One protocol, one set of incentives, one chain, one pile of pools, liquidity is like broken glass shards, everywhere, but inefficient.
It wasn't until I saw @ turtledotxyz that I realized someone was seriously addressing this issue——
It is not a new mining site, but a 'distribution layer' that reassembles these fragments into a complete liquidity network.
In the past few days, I have browsed through the latest developments in Turtle and carefully sorted them out - now let me tell you about them.
1/5
In a concise sentence: If you are too busy to cut pools every day, @ turtledotxyz may be the "automatic errand robot" you need the most in a bear market.
My name is Siege Lion. These days, I've been squatting in its ecosystem and I feel like it's quietly bringing the concept of "liquidity distribution+incentive coordination" to the forefront.
2/5
I recently came across an interesting piece of data: the distribution network of Turtle on the EVM chain and mainstream Layer-2 is being rolled out, and an account just mentioned the action of "Turtle family extension beyond the Ethereum series".
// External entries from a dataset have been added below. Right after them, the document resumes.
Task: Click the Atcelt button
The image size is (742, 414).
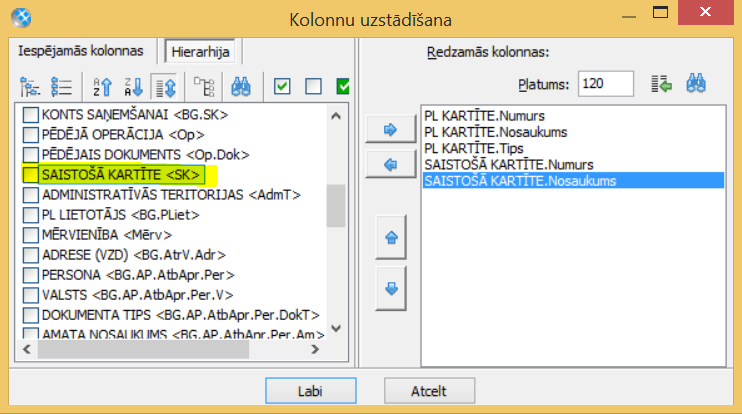Action: pos(429,391)
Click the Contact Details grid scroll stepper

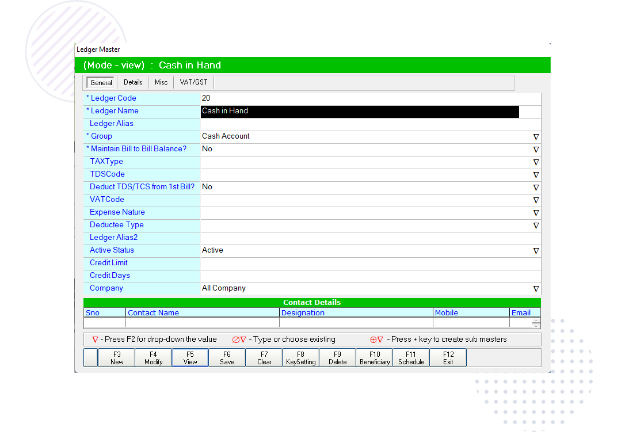click(x=536, y=323)
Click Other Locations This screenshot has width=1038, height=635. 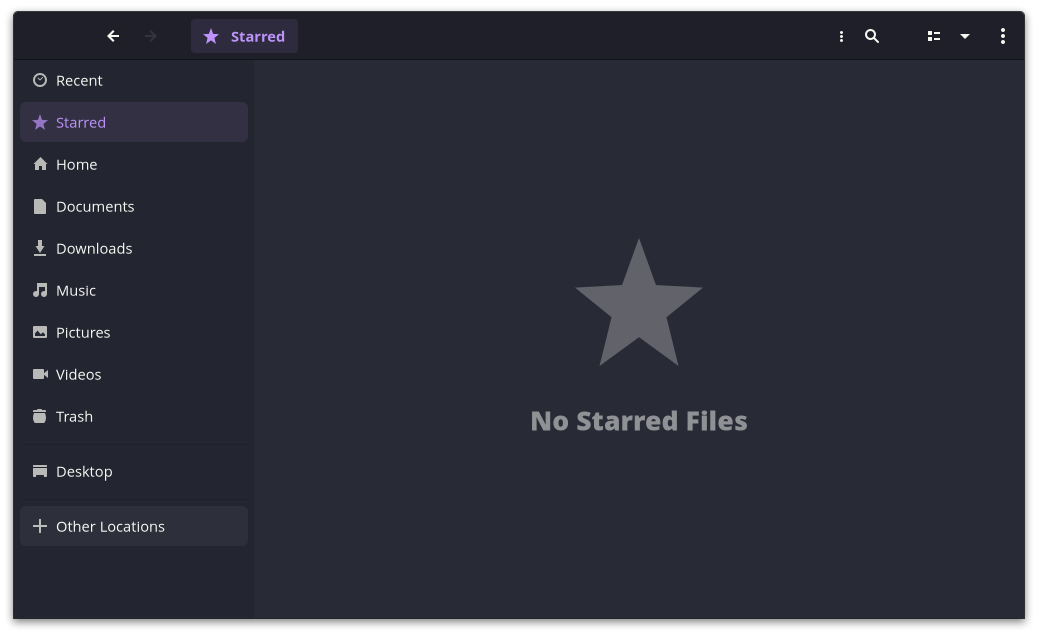(110, 526)
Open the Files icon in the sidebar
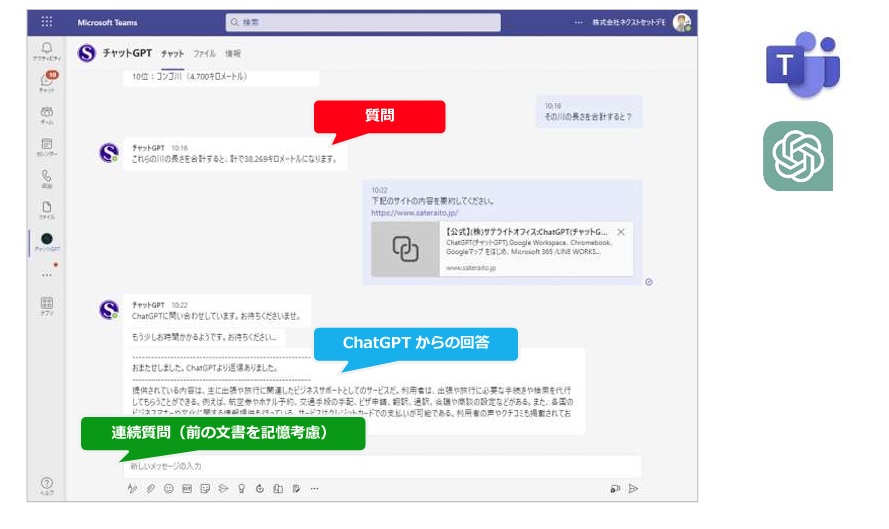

At the same time, the early stage profits of Katana's Samurai's Call have been distributed to the stakers - that is to say, both docking and redemption are underway.
3/5
I am particularly interested in its Token Economy and Incentive Model: Turtle proposes a path of first establishing a coordinated network+then allowing token value to receive liquidity dividends.
In other words, it does not issue a high amount of subsidies first, but rather allows each node to "run the mechanism" first, and then allows the token to converge its value.
Under this approach, short-term activities are focused on generating volume, while long-term models for retention are the core.
4/5
Of course, the siege lion also needs to remind everyone:
After the event, a lot of liquidity may withdraw;
Whether the leaderboard/boost module can continue to deliver is a key test;
Cross chain/multi ecosystem expansion is both an opportunity and a technological risk point;
One final point: Turtle has announced the allocation of 0.3% of TURTLE to the yappers of KaitoAI, which is a signal to its community/KOL ecosystem.
5/5
In the future, I will focus on several indicators:
1. Retention rate after the activity phase;
2. Reward redemption status of the leaderboard;
3. Breadth of supporting agreements/ecological access;
4. Token unlocking/changes in actual circulation.
I personally have a positive outlook on its potential in the "distribution layer/coordination layer" field: if it can keep up in terms of mechanism fulfillment, on chain transparency, and security in the future, it may become an indispensable infrastructure in the second half of DeFi.
What do you think of Turtle's steps? Do you think it can hold up or do you want a roller coaster? Chat in the comments.